TokenHSI: Unified Synthesis of Physical Human-Scene Interactions through Task Tokenization

Liang Pan^1,2 · Zeshi Yang ³ · Zhiyang Dou² · Wenjia Wang² · Buzhen Huang⁴ · Bo Dai^2,5 · Taku Komura² · Jingbo Wang¹
¹Shanghai AI Lab ²The University of Hong Kong ³Independent Researcher ⁴Southeast University ⁵Feeling AI
CVPR 2025
🏆️ Oral Presentation (Top 3.3%)
Also Spotlight in the 1st Workshop on Humanoid Agents at CVPR 2025

🏠 About

Introducing TokenHSI, a unified model that enables physics-based characters to perform diverse human-scene interaction tasks.

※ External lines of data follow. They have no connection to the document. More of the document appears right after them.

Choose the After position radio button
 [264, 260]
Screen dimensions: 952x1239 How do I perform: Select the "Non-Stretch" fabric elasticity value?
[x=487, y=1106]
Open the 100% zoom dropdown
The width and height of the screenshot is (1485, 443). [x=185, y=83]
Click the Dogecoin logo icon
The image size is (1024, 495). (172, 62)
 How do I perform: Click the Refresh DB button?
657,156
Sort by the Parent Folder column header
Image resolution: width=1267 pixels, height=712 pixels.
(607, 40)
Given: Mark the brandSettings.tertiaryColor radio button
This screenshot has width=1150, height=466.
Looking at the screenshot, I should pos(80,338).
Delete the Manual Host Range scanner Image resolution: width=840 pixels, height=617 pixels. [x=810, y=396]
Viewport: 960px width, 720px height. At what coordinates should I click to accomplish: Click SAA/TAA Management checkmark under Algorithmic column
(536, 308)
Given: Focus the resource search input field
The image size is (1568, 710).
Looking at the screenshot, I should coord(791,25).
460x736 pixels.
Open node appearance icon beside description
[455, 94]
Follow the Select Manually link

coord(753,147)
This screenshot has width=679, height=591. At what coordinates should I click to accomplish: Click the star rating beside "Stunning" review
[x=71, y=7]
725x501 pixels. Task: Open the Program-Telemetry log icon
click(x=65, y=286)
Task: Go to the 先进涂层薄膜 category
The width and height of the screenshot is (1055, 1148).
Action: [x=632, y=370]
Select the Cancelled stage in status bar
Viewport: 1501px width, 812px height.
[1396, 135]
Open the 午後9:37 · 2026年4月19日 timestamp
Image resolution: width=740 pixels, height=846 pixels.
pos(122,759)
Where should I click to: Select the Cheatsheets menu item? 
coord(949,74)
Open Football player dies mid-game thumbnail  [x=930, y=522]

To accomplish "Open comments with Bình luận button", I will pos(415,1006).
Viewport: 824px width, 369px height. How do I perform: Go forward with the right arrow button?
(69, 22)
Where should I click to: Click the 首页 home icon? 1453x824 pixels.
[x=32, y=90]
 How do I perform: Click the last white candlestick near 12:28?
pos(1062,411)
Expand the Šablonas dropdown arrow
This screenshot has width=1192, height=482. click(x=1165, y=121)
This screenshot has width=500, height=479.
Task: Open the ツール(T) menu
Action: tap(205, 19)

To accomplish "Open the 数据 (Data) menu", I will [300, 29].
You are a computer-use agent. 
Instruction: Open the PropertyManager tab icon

It excels at seamlessly unifying multiple foundational HSI skills within a single transformer network and flexibly adapting learned skills to challenging new tasks, including skill composition, object/terrain shape variation, and long-horizon task completion.

📹 Demo

Long-horizon Task Completion in a Complex Dynamic Environment

🔥 News

[2025-04-07] Released full code. Please note to download the latest datasets and models from Hugging Face.
[2025-04-06] Released three skill composition tasks with pre-trained models.
[2025-04-05] TokenHSI has been selected as an oral paper at CVPR 2025! 🎉
[2025-04-03] Released long-horizon task completion with a pre-trained model.
[2025-04-01] We just updated the Getting Started section. You can play TokenHSI now!
[2025-03-31] We've released the codebase and checkpoint for the foundational skill learning part.

📝 TODO List

Release foundational skill learning
Release policy adaptation - skill composition
Release policy adaptation - object shape variation
Release policy adaptation - terrain shape variation
Release policy adaptation - long-horizon task completion

📖 Getting Started

Dependencies

Follow the following instructions:

Create new conda environment and install pytroch

conda create -n tokenhsi python=3.8
conda activate tokenhsi
conda install pytorch==2.0.0 torchvision==0.15.0 torchaudio==2.0.0 pytorch-cuda=11.8 -c pytorch -c nvidia
pip install -r requirements.txt

Install IsaacGym Preview 4

cd IsaacGym_Preview_4_Package/isaacgym/python
pip install -e .

# add your conda env path to ~/.bashrc
export LD_LIBRARY_PATH="your_conda_env_path/lib:$LD_LIBRARY_PATH"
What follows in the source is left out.